LE DRAME DE LA FAIM

Étirer chaque sou

Stéphanie Campeau a appris très jeune l’art de composer un repas décent avec ce qu’il y avait dans le frigo. Elle n’a pas eu le choix. Stéphanie était l’aînée de six enfants. Sa mère, qui vivait de l’aide sociale, était très souvent hors du logis.

« Quand elle m’appelait et qu’elle disait : je rentre pas souper, j’avais pas le choix. Je faisais à manger avec ce que j’avais », raconte la jeune femme de 39 ans.

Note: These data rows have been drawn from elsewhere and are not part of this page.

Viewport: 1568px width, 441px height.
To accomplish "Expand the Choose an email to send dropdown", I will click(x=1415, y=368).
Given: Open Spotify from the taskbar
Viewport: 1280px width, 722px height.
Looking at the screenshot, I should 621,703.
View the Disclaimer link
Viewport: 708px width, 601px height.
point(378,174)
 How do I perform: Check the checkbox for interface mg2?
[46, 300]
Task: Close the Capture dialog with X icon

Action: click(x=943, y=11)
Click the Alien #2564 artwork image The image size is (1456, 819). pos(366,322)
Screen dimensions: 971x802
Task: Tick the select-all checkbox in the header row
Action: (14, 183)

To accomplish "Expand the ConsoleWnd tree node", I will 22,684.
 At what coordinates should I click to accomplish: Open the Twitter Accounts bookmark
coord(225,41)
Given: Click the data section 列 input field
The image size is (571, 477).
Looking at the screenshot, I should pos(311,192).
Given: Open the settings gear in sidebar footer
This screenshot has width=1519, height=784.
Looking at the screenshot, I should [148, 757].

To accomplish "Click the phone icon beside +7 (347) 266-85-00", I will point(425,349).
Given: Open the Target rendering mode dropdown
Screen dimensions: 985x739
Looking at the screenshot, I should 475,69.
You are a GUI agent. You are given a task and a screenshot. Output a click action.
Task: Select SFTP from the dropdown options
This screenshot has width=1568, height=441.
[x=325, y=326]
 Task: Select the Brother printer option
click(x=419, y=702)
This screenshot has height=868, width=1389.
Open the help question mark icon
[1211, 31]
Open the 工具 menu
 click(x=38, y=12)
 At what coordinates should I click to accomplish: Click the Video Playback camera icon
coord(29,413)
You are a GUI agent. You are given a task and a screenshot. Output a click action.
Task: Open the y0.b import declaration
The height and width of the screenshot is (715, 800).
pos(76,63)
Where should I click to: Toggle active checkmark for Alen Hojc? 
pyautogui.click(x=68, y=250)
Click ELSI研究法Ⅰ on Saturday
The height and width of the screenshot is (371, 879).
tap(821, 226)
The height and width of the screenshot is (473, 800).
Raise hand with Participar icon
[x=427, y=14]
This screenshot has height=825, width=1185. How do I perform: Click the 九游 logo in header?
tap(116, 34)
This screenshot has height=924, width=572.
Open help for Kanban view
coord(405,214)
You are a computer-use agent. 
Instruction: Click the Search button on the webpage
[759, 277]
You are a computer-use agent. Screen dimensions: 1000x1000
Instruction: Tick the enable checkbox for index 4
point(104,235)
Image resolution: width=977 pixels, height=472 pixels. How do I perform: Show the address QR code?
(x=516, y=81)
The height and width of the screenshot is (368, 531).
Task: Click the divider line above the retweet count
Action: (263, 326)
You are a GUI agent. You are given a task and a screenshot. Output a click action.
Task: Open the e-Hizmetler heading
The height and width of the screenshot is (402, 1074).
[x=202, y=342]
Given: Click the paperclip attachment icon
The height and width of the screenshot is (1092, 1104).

En 4e secondaire, Stéphanie a eu une mononucléose. Elle est restée plusieurs semaines en convalescence à la maison. « Tu es déjà à la maison. Restes-y donc », lui a dit sa mère une fois qu’elle a été guérie. Stéphanie a obéi. Elle s’est occupée de la trâlée d’enfants qui la suivaient. Elle leur a fait à manger trois fois par jour. Et elle a appris à étirer chaque sou.

Le secret de son succès ? La participation, chaque mois, à des ateliers de cuisine collective. Les six participantes mitonnent ensemble cinq recettes, multipliées par 12 portions. Cela fait 60 portions pour Stéphanie et ses deux filles. À 90 $ par mois, ses repas déjà tout cuisinés lui reviennent à 1,75 $ la portion.

« C’est un petit miracle, cet endroit. Avant, on mangeait beaucoup plus de hot-dogs et de macaronis avec une boîte de tomates. Maintenant, notre menu est beaucoup plus équilibré », dit Stéphanie.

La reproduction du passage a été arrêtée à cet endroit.